Page extract »
Robert Corfield, a man who abused a boy in Canada in a secretive Christian Church in the 1980s, has spoken publicly about what happened for the first time.
He was confronted by the BBC as part of a wider look into claims of child sexual abuse spanning decades within the Church, known as The Truth.
His name is one of more than 700 given by people to a hotline set up to report sexual abuse within the Church.
The sect says it addresses all abuse allegations.
The Church, which has no official name but is often referred to as The Truth or The Way, is believed to have up to 100,000 members worldwide, with the majority in North America.
The potential scale of the abuse has been captured through a hotline – set-up last year by two women who say they were also sexually abused by a Church leader when they were children. People have phoned in claiming they too were abused, with testimonies stretching back decades through to present day.
The highly secretive and insular nature of the Church has helped abuse to thrive, say former and current insiders who spoke to the BBC. It has many unwritten rules, including that followers must marry within the group and keep mixing with outsiders to a minimum.
The Church was founded in Ireland by a Scottish evangelist in 1897 and is built around ministers spreading New Testament teachings through word-of-mouth.

Instructions for the task »
For each statement, say whether the article on the Church agrees with it, answering yes or no and quoting the words of the article that decide it: 1. The Church was founded in Scotland. 2. The hotline was set up by two women. 3. Most of the Church's members live in Europe. The listing after this article on the Church is not needed.

Stored records »
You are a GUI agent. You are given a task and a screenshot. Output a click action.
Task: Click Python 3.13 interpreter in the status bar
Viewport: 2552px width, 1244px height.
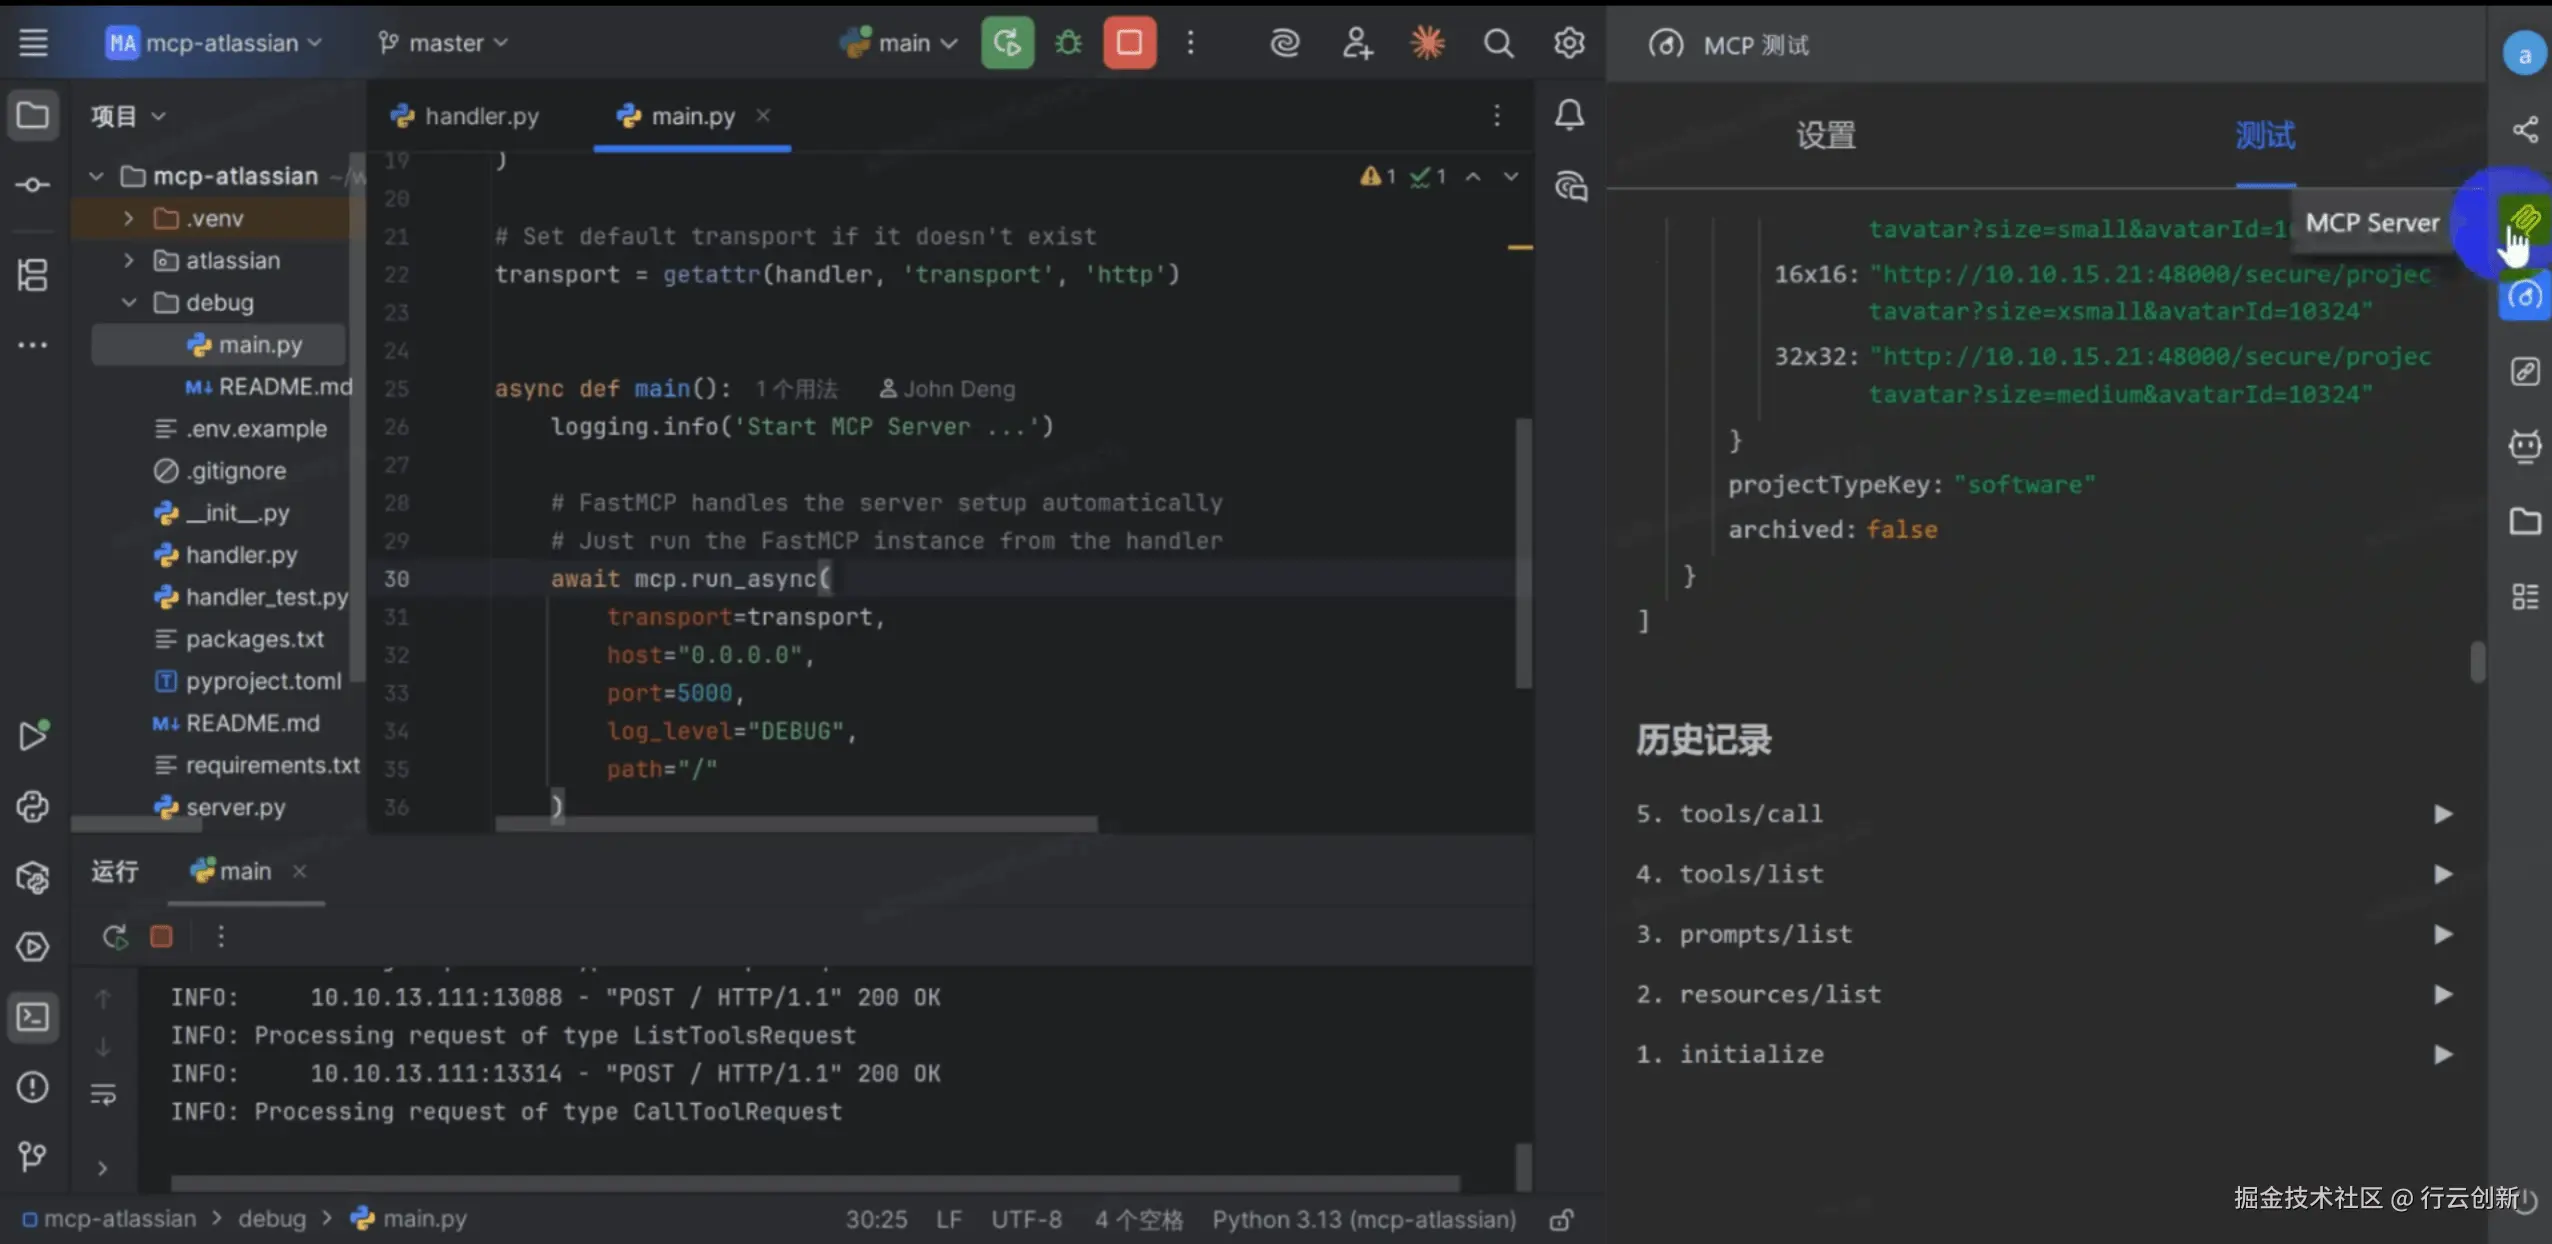[1363, 1220]
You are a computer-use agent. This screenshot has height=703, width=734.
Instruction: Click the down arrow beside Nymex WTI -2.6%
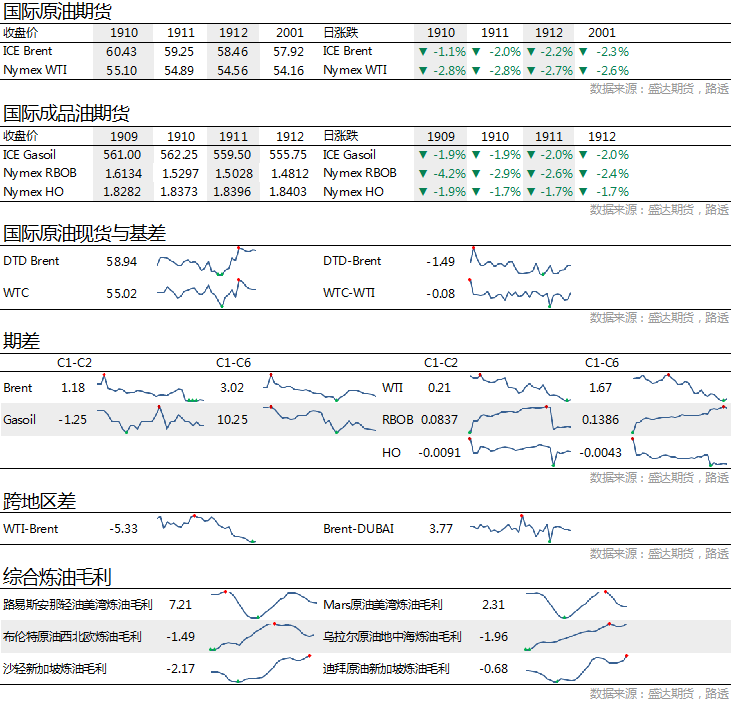point(584,70)
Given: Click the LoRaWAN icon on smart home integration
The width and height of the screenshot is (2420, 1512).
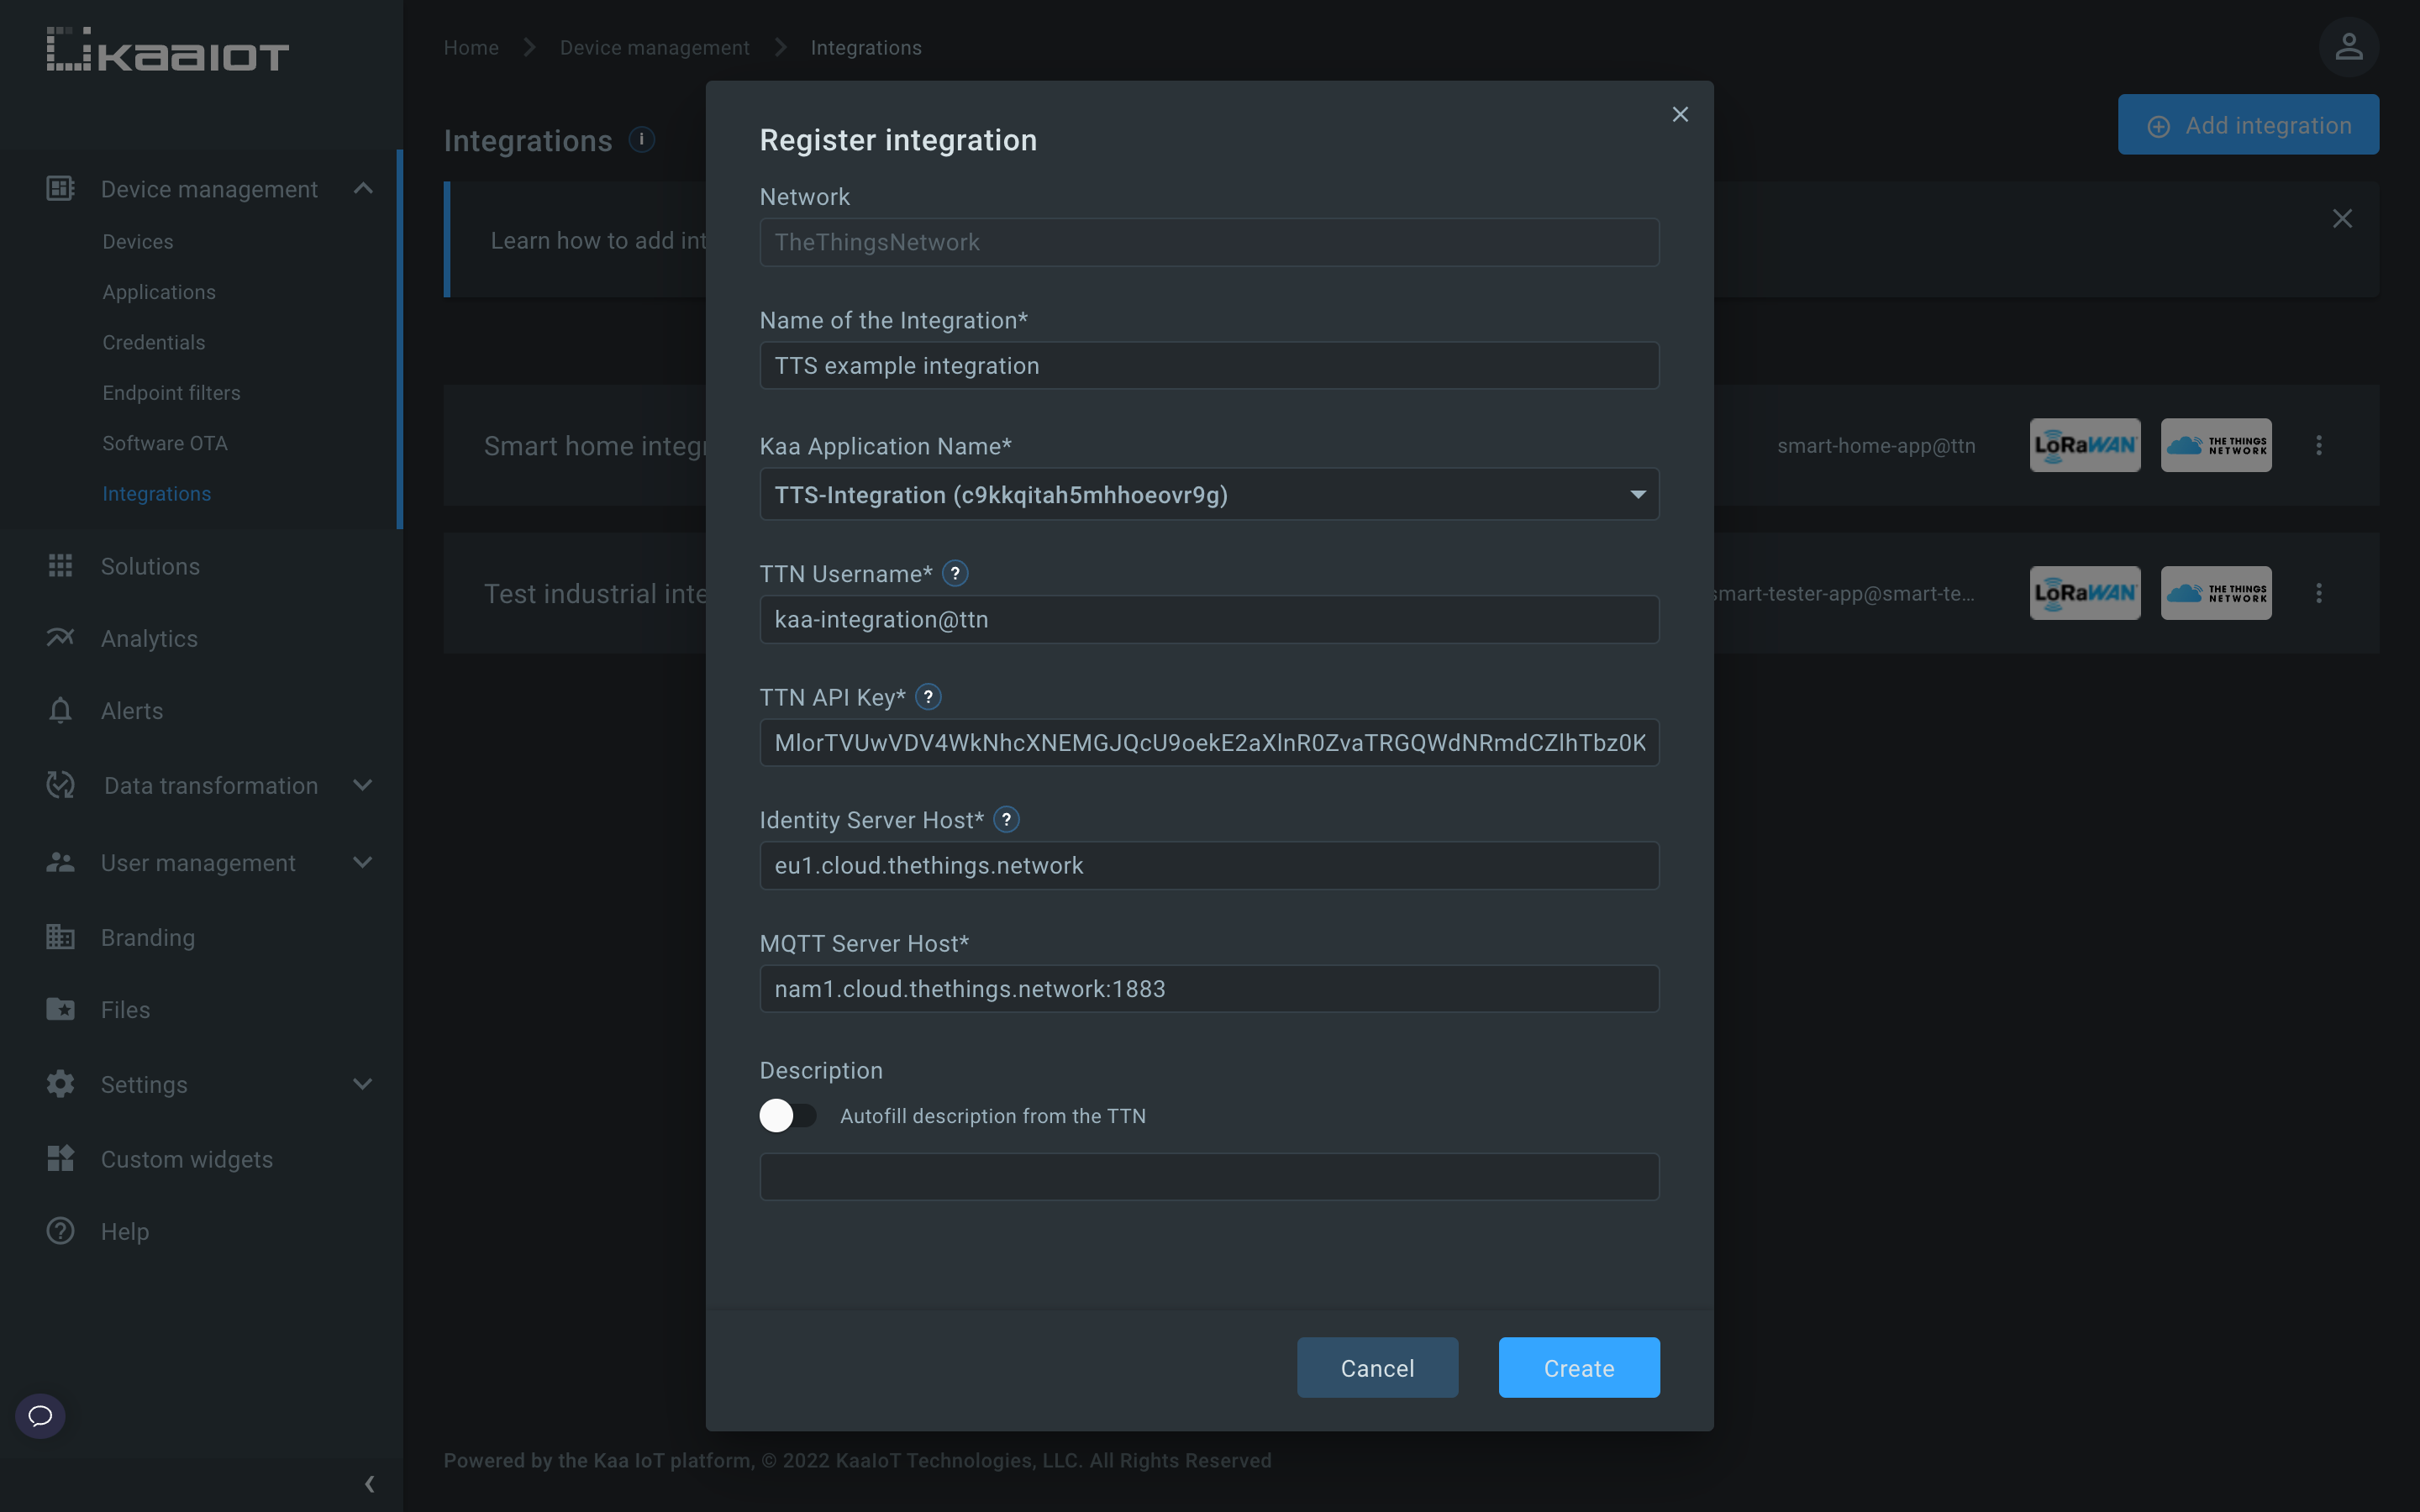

Solution »
1. No: "The Church was founded in Ireland by a Scottish evangelist in 1897"
2. Yes: "set-up last year by two women"
3. No: "with the majority in North America"